Upgrading aminoacyl-tRNA synthetases for genetic code expansion

Abstract

Synthesis of proteins with non-canonical amino acids via genetic code expansion is at the forefront of synthetic biology. Progress in this field has enabled site-specific incorporation of over 200 chemically and structurally diverse amino acids into proteins in an increasing number of organisms. This has been facilitated by our ability to repurpose aminoacyl-tRNA synthetases to attach non-canonical amino acids to engineered tRNAs. Current efforts in the field focus on overcoming existing limitations to the simultaneous incorporation of multiple non-canonical amino acids or amino acids that differ from the l-α-amino acid structure (e.g. d-amino acid or β-amino acid). Here, we summarize the progress and challenges in developing more selective and efficient aminoacyl-tRNA synthetases for genetic code expansion.

Figure 1

Accurate protein synthesis and conventional methodology to alter aaRS specificity. (a) Each aaRS (XRS) must selectively attach a cognate AA (denoted as X) to a dedicated tRNA with the correct anticodon to form aminoacyl-tRNA (X-tRNA^X). Correct codon-anticodon matching in the ribosome ensures accurate incorporation of X at a defined position in a protein sequence. (b) Polyspecific aaRSs recognize more than one amino acid (depicted by YRS and ZRS) or more than one tRNA (ZRS). These errors in aminoacylation result in expression of a gene into proteins with varied primary structures. (c) General steps for directed evolution of aaRSs.

Figure 2

Advanced methodology for aaRS evolution. (a) Multiplex-automated genome engineering (MAGE) [18,19^••] uses a modified λ-Red allelic replacement system to introduce changes in a targeted chromosomal gene (e.g. orthogonal aaRS) by integrating mutagenic oligos.

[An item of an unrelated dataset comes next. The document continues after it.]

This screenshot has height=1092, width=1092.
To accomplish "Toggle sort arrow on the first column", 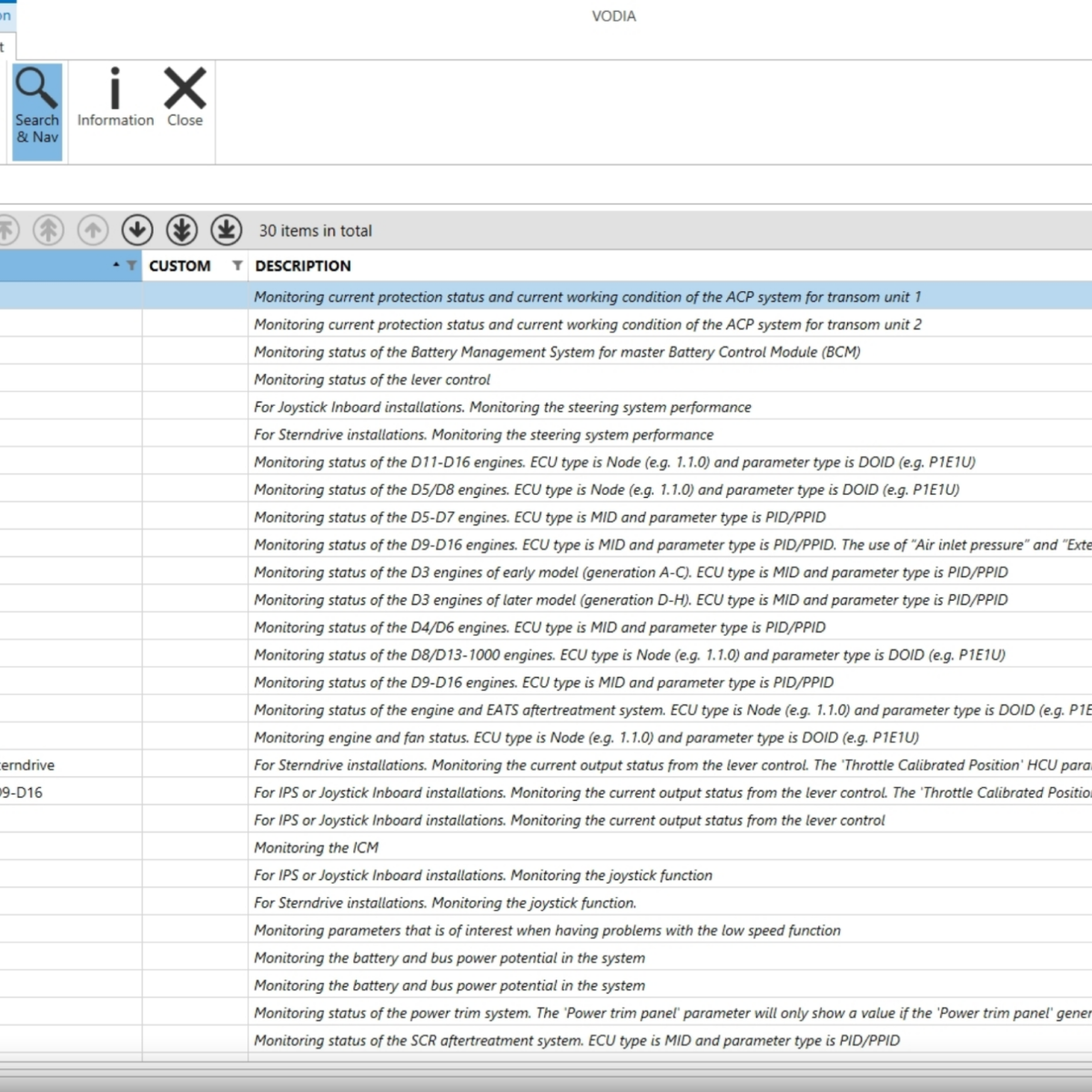I will (116, 266).
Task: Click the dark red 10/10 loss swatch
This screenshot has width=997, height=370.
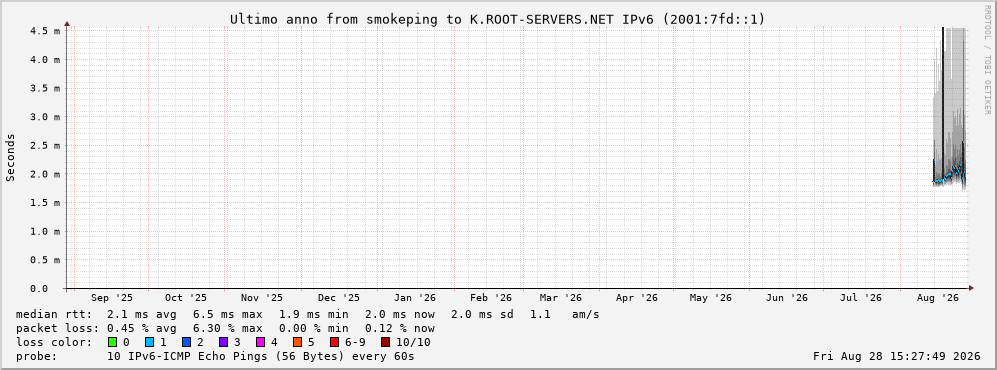Action: coord(385,342)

Short regions flanking the randomized sequence of the oligo direct β protein to introduce the primer into the replication fork. After two rounds of duplication, only one of the DNA copies from the depicted replication fork will incorporate mutagenic oligos, resulting in the production of no more than 25% of recombinant clones for every round of MAGE. The desired level of diversity is achieved by repeating MAGE cycles, increasing the size of the oligo library, and the number of targeted sites. (b) Phage-assisted continuous evolution (PACE) [21,22^••] employs a bacteriophage that lacks the gene for protein III (pIII), which is required for infectivity. A copy of the pIII gene, with at least one TAG codon, is encoded in a plasmid in E. coli. Active aaRS mutants aminoacylate the suppressor tRNA leading to pIII expression and propagation of bacteriophage. (c) Post-translational proofreading (PTP) [39^•] exploits the N-end rule for protein degradation in E. coli. Green fluorescent protein (GFP) is fused to ubiquitin (Ub), separated by a TAG stop codon. Expression of the full-length reporter is the result of aminoacylation of a suppressor tRNA by orthogonal aaRS variants. Ubiquitin cleavase protein 1 (UBP1) from S. cerevisiae cleaves Ub from the reporter, exposing the N-terminus residue of GFP. ClpS surveys the N-terminus of GFP and applies the N-end rule to facilitate degradation of GFP if an undesired AA is incorporated. In contrast, if the desired ncAA is installed at the N-terminus, GFP accumulates and cells with high fluorescence emission are sorted and collected. The system is adaptable as ClpS can be engineered to discriminate against specific ncAAs.